First Level Page (Home Page)
The index page contains only the general description of website (or call it introduction) plus short descriptions of the most important departments (also called silos, parts, info blocks, etc.) of the website with links only to these specific departments.
www.yoursite.com/products/ | www.yoursite.com/services/ | www.yoursite.com/about-us/ | etc.
Second Level Page(s)
Each page on this level contains information describing and introducing visitors to the particular department (like line of products in this example) plus provides links only to the group of products pages which are part of this department.
www.yoursite.com/products/tools/ | www.yoursite.com/products/fastners/ | www.yoursite.com/products/lumber/ | etc.
Third Level Page(s)
Each page on this level describes groups of tools in the products department plus provides links only to the particular tools pages which are part of this department.
The website structure can be complicated issue so please anyone correct any details you think are not correct.
| 4:03 am on Dec 8, 2010 (gmt 0)|
Here's a random and somewhat unique MEGA SEO issue.
Google webmaster tools reports 160k "not found" URLs on www.microsoft.com. These 160k URLs have about 1.5 million inbound links. :)
Embarking on large-scale 301 redirect mission that could lead nowhere or generate millions of visits. You never know for sure what the impact will be.
What is the street value of 1.5 million links?
| 4:15 am on Dec 8, 2010 (gmt 0)|
Welcome to the forums, Derrick. Good to hear your experience with backlinks.

*Given request 1:* In the forum thread, how many "not found" URLs does Google webmaster tools report on www.microsoft.com?
*Given request 2:* Carry on the forum thread on website structure and SEO from the point where it stops.
The records come from a separate source that has no connection to the forum thread.

*Extracted information:*
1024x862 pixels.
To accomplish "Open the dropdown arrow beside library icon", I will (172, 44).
...
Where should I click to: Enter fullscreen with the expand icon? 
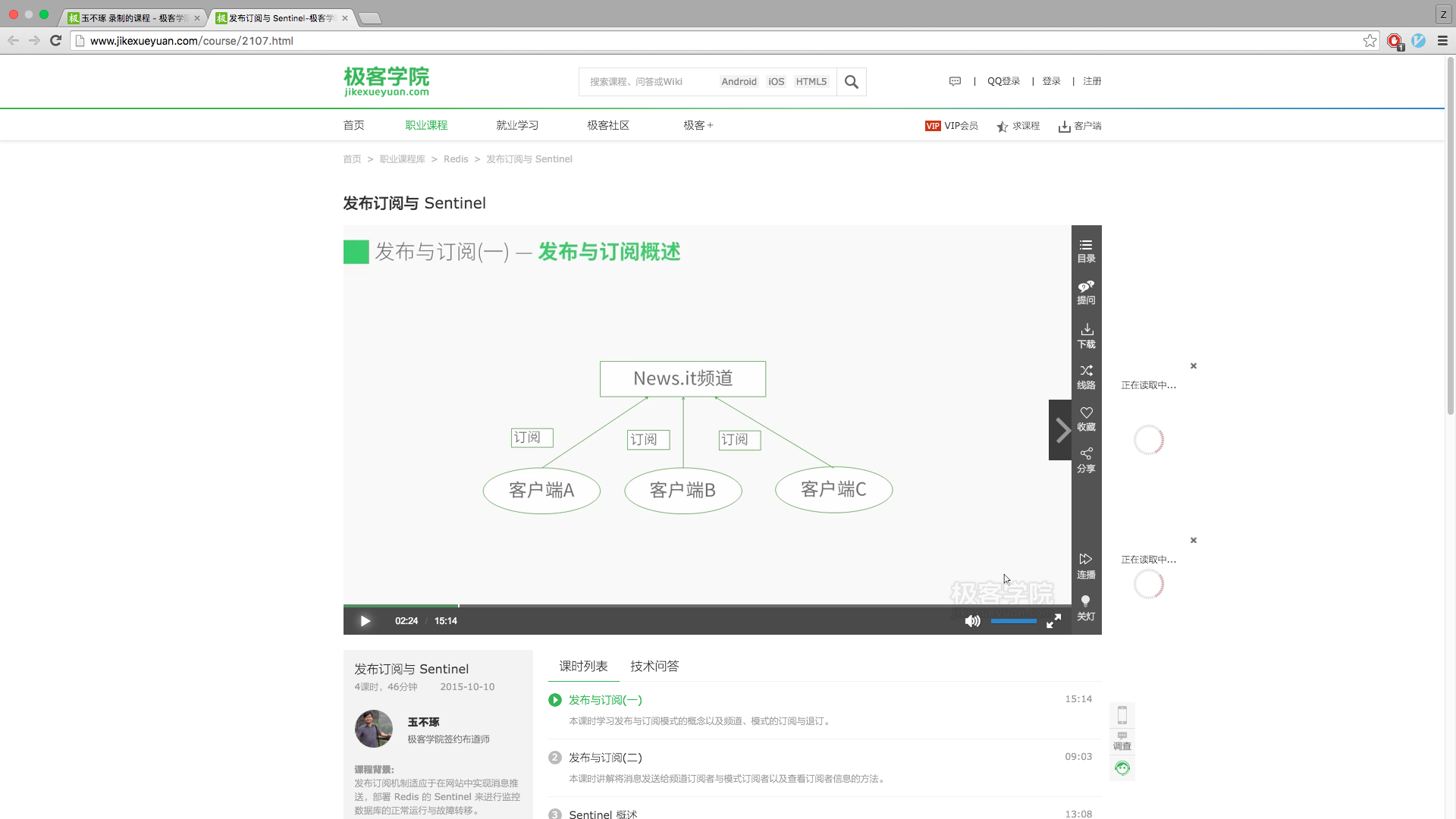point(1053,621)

*Exercise result 1:* 160k

*Exercise result 2:*
Backlink reclamation is usually one of the first SEO steps I take on when working with huge sites. One example I remember with shudders was a site that had 750,000 backlinks for a URL that was now 404. Seriously. Any small site SEO would break down and weep!
That was a relatively easy win, however. When the 404 backlinks point all over the place, then it can be a major challenge just to know where those URLs should redirect. It's even better if they can resolve 200 again, even if they use new content that explains why it changed. Then the internal links that appear in the template can do their "circulation" job.
| 5:03 am on Dec 8, 2010 (gmt 0)|
|You never know for sure what the impact will be. |
Appreciate you stopping by Derrick. Surely Microsoft wouldn't be filtered or penalised, but then I believe even Google has had issues organizing their own site from time to time.
I wonder what they see in WMT.
| 5:38 am on Dec 8, 2010 (gmt 0)|
44 million docs? a billion? Are these purely informational sites we're talking about?
| 3:06 pm on Dec 8, 2010 (gmt 0)|
Most of the time, these are multi-purpose sites for a major enterprises. As such they have millions of backlinks and expose millions of URLs worth of content. The "billion" discussion was pretty much hyperbole.
| 3:42 pm on Dec 8, 2010 (gmt 0)|
|44 million docs? Are these purely informational sites we're talking about? |
Informational - yes, e.g. a shopping comparison search engine.
|The "billion" discussion was pretty much hyperbole. |
Oh, I thought dataguy was serious. :|
| 5:15 pm on Dec 8, 2010 (gmt 0)|
You're the first person to mention 1000000000 in this thread, pageone. Have you dealt with a site that big, or were you just typing in lots of zeroes?
| 7:09 pm on Dec 8, 2010 (gmt 0)|
|You're the first person to mention 1000000000 in this thread, pageone. |
By golly I was. And then dataguy picked that number up in his response. :)
|Have you dealt with a site that big, or were you just typing in lots of zeroes? |
Heck no, I was just trying to create a pretty half pyramid thingy. 45 million URIs is the most I can lay claim to and that was a few years ago.
| 7:45 pm on Dec 8, 2010 (gmt 0)|
Just FYI... at one point we counted as many as 1.4 billion URLs on *.microsoft.com/*. Most of these were "junk" navigational URLs like I mentioned in the video. Many of these "junk" URLs are pages from various "solution finders" or "compatibility checkers" where you can select attributes via links to get search result style pages.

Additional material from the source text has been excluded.